Many UNIX systems support the profil(2) system call. This is an examining profiler that forms part of the kernel. The timer interrupt, or some other periodic timer, collects the PC value at the time of interrupt, and stores this in the relevant bin in a histogram buffer supplied by user space. This simple technique is reasonably fast, but has issues with resolution; also it is inflexible.
Linux does not implement profil(2), preferring a user space solution (see Section 3.4). For reference, version 4 of the GNU C library included a patch for a kernel implementation of profil(2).
The kernel provides the necessary support for POSIX interval timers, via setitimer(2). The timer type ITIMER_PROF counts both user-space time and the time the target process spends in the kernel, and delivers a SIGPROF signal on expiration. A profiler may install a signal handler for SIGPROF and use the si_addr field of the siginfo_t structure to collect a PC value histogram. Unfortunately this technique is low-resolution, and the use of signals can cause problems with profiler overhead.
The IA-64 port provides an interface[ia64] to the hardware performance mechanisms with the perfmonctl(2) system call. The standard IA-32 kernel features drivers for user-space access to the machine-specific registers, which can be used to set up the hardware performance counting mechanisms [ia32],[athlon].
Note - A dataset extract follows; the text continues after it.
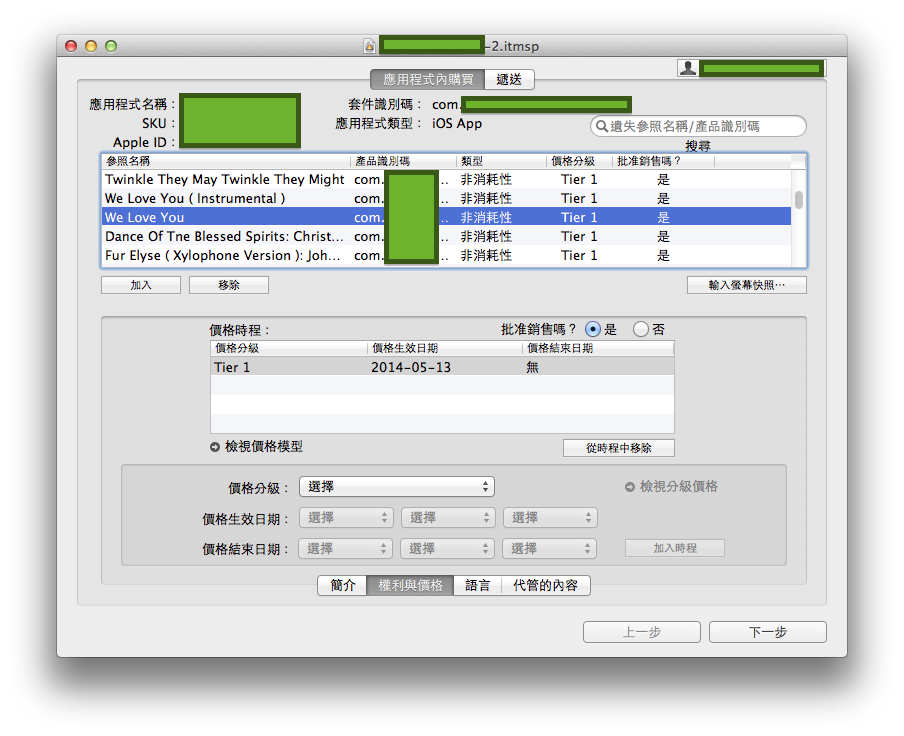Open the 簡介 tab
The height and width of the screenshot is (736, 904).
point(342,586)
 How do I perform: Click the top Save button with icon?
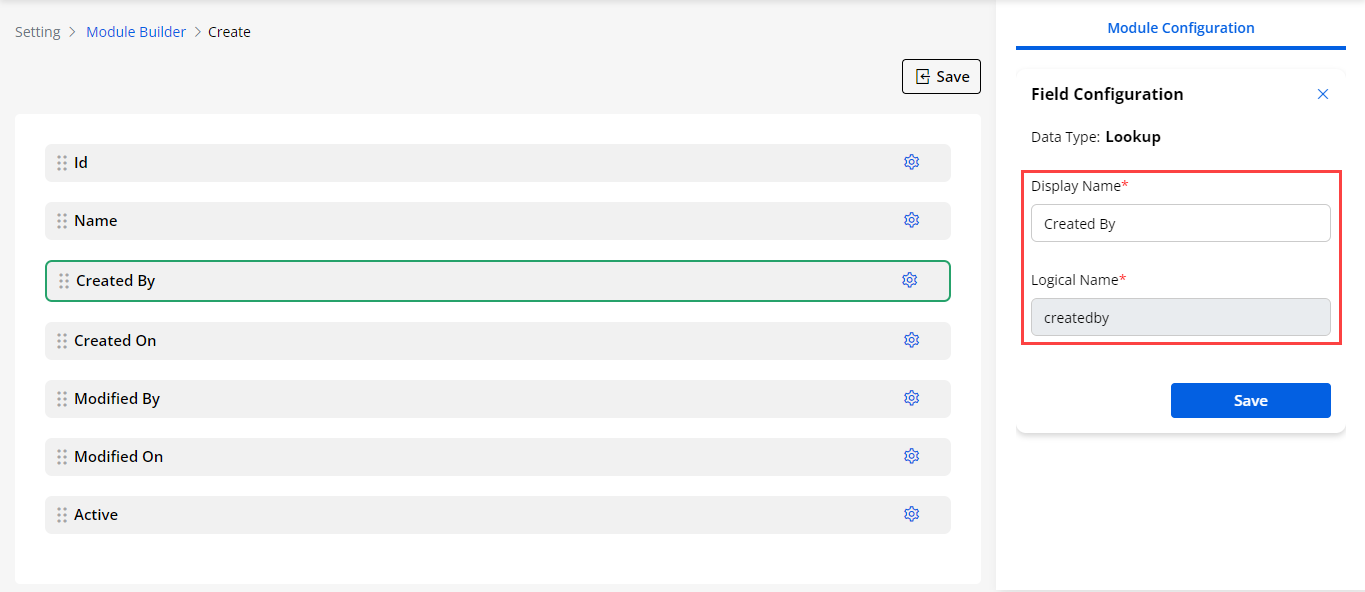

Linux kernels from 2.5.43 onwards provide the OProfile profiler interface, discussed later.
Text-format information is available for every process in the system via the /proc file system, with a directory for each process named by its process ID. You can collect page fault data, memory usage data, and similar statistics from these files, which may be useful for characterising performance.
The /proc file formats are mostly described in the proc(5) manpage (make sure you have a recent man-pages package installed[manpages]). When in doubt, look in the kernel source (fs/proc/), and the source for top(1), ps(1), etc.